Subscription models and recurring revenue also tend to impress investors — a lesson learned by Jessica Kim, founder and chief executive of BabbaCo, which is based in Chicago and sells children’s activity products. When Ms. Kim started her business in 2008, she sold wholesale products like car-seat covers and inflatable play mats. But after she was accepted into Excelerate Labs, a business-incubator program in Chicago, she got some advice from Paul Lee, one of the program’s mentors. “He told me that he noticed we had such a strong connection with our community of customers and suggested a subscription-based model,” Ms. Kim said. “That’s when it hit me that subscription models are a great way to build lifetime relationships with our customers.”
Ms. Kim came up with the idea of sending out a monthly “BabbaBox,” a box of projects, activities and books that are tied to a theme and that parents can complete with their children. The change to a subscription model had an immediate impact; Ms. Kim’s business grew more in the five months after she made the switch than it had in the previous three years combined. Just as important, Ms. Kim landed several prominent investors as a result of the change, including Mr. Lee, who is a partner in Lightbank, which was started by Eric Lefkofsky, a co-founder of Groupon.
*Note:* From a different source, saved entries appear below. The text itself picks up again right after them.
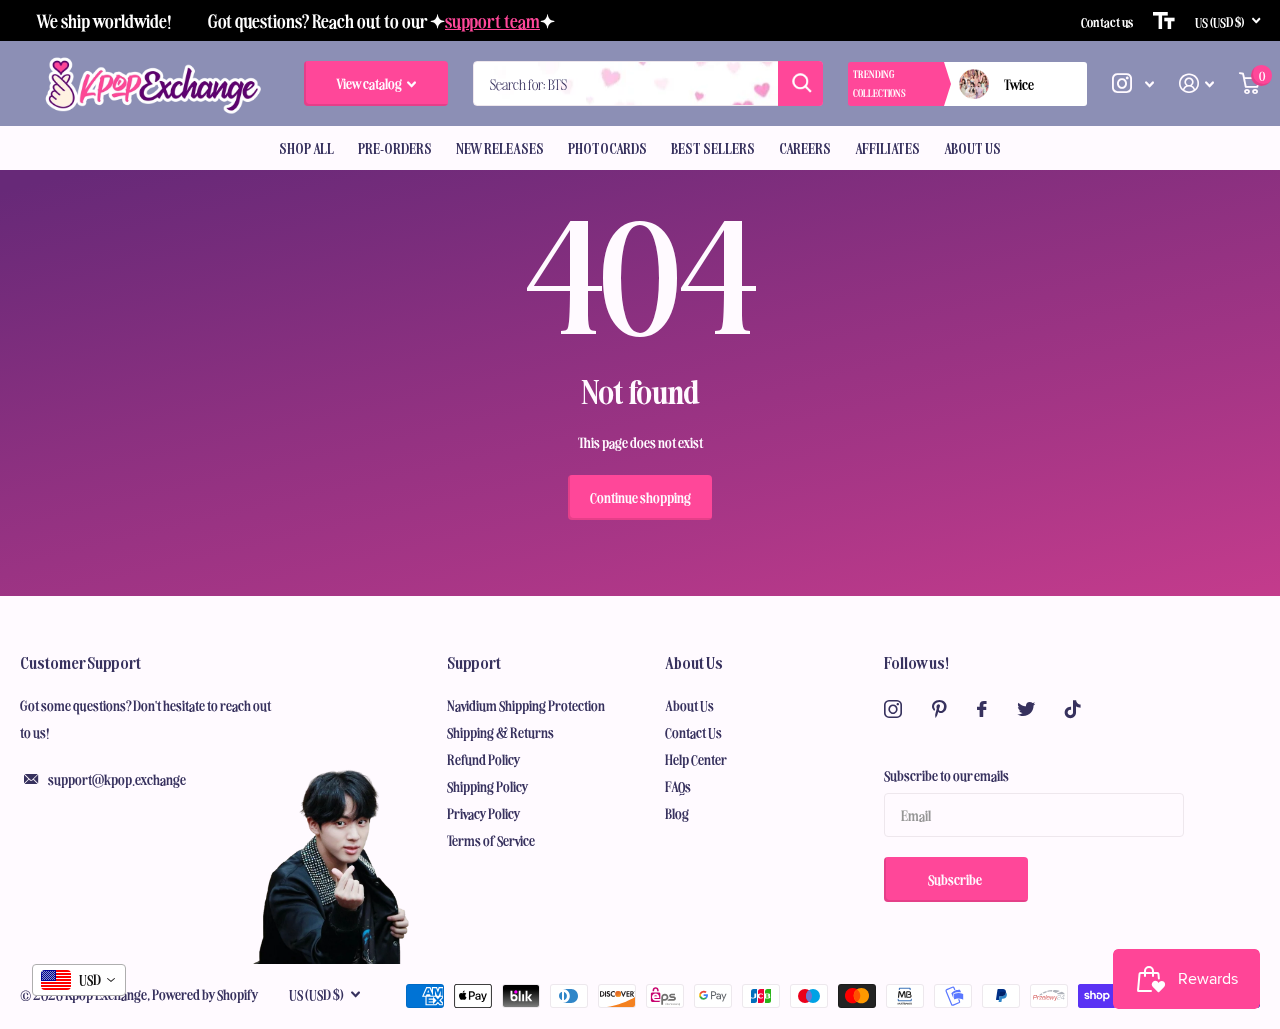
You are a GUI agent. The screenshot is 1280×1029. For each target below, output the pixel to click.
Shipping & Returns (500, 732)
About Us (972, 148)
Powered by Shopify (205, 994)
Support (474, 662)
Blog (677, 813)
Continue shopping (640, 497)
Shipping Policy (488, 786)
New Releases (500, 148)
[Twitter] (1026, 709)
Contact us (1107, 21)
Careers (805, 148)
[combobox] (79, 980)
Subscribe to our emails (946, 775)
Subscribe (956, 879)
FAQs (678, 786)
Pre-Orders (395, 148)
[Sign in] (1197, 83)
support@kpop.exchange (117, 779)
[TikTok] (1073, 709)
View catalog (370, 83)
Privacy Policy (484, 813)
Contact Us (693, 732)
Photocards (607, 148)
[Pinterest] (939, 709)
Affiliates (887, 148)
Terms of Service (491, 840)
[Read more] (1133, 83)
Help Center (696, 759)
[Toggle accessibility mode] (1164, 21)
Given the experiences of companies like PetFlow, ShoeDazzle and BabbaCo, it is tempting to wonder why not every company is trying a subscription model. And, in fact, Brian Lee, the founder of ShoeDazzle, said he frequently heard pitches from entrepreneurs who wanted to create the ShoeDazzle of wine or underwear or some other product. “I think subscription models work best in two instances,” he said. “Where the product is a necessity or when it’s an absolute passion. It stops making sense when you try to do something like a tree-of-the-month club, which doesn’t fit either of those categories.”